Nothing contained herein shall confer on the holder or any other person any right to subscribe for or purchase shares in the capital of the Corporation at any time subsequent to the Time of Expiry and from and after such time the Warrants evidenced by this Warrant Certificate and all rights hereunder shall expire and be of no further force or effect.

If this Warrant Certificate is stolen, lost, mutilated or destroyed, the Corporation shall, on such reasonable terms as to indemnity or otherwise as it may impose, deliver a replacement Warrant Certificate of like denomination, tenor and date as the Warrant Certificate so stolen, lost, mutilated or destroyed.

 

- 2 -




The Warrants evidenced by this Warrant Certificate shall not entitle the holder to any rights whatsoever as a shareholder of the Corporation.

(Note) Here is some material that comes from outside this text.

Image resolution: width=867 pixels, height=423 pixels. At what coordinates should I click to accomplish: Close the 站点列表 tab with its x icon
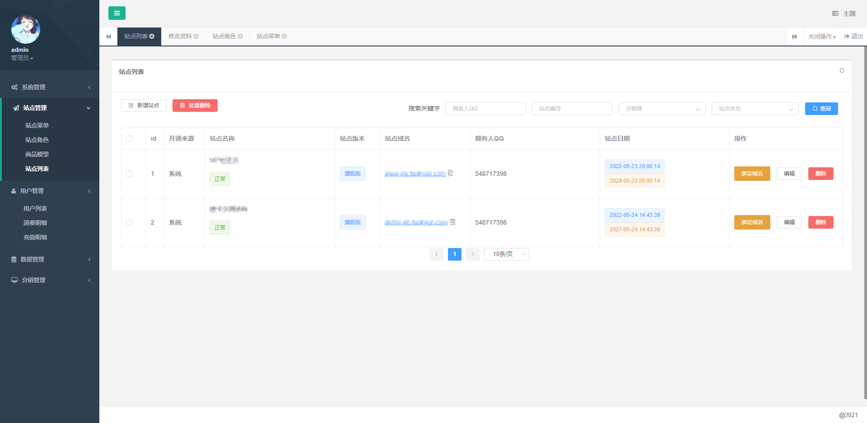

The Exercise Price or the number of Common Shares or other securities or property purchasable upon exercise of the Warrants shall be subject to adjustment from time to time in the events and in the manner provided for below:

 

 

(a)

If and whenever at any time after the date hereof and prior to the Time of Expiry the Corporation shall:

 

 

(i)

issue Common Shares (or securities convertible into Common Shares with no payment therefor (" Convertible Securities ")) as a stock dividend or make a distribution on its outstanding Common Shares payable in Common Shares or Convertible Securities;

 

 

(ii)

subdivide, redivide or change its outstanding Common Shares into a greater number of shares; or

 

 

(iii)

consolidate, reduce or combine its outstanding Common Shares into a smaller number of shares;

(each of the events enumerated in the clauses (i), (ii) and (iii), above, being hereinafter referred to as a " Common Share Reorganization "), the Exercise Price shall be adjusted effective immediately after the record date or effective date, as the case may be, which is used to determine the holders of outstanding Common Shares for the happening of a Common Share Reorganization, by multiplying the Exercise Price in effect immediately prior to such record date or effective date by a fraction, the numerator of which shall be the number of Common Shares outstanding on such record date or effective date before giving effect to such Common Share Reorganization, and the denominator of which shall be the number of Common Shares outstanding immediately after giving effect to such Common Share Reorganization (including, in the case of an issuance or distribution of Convertible Securities, the number of Common Shares that would have been outstanding had such securities been converted into Common Shares on such date).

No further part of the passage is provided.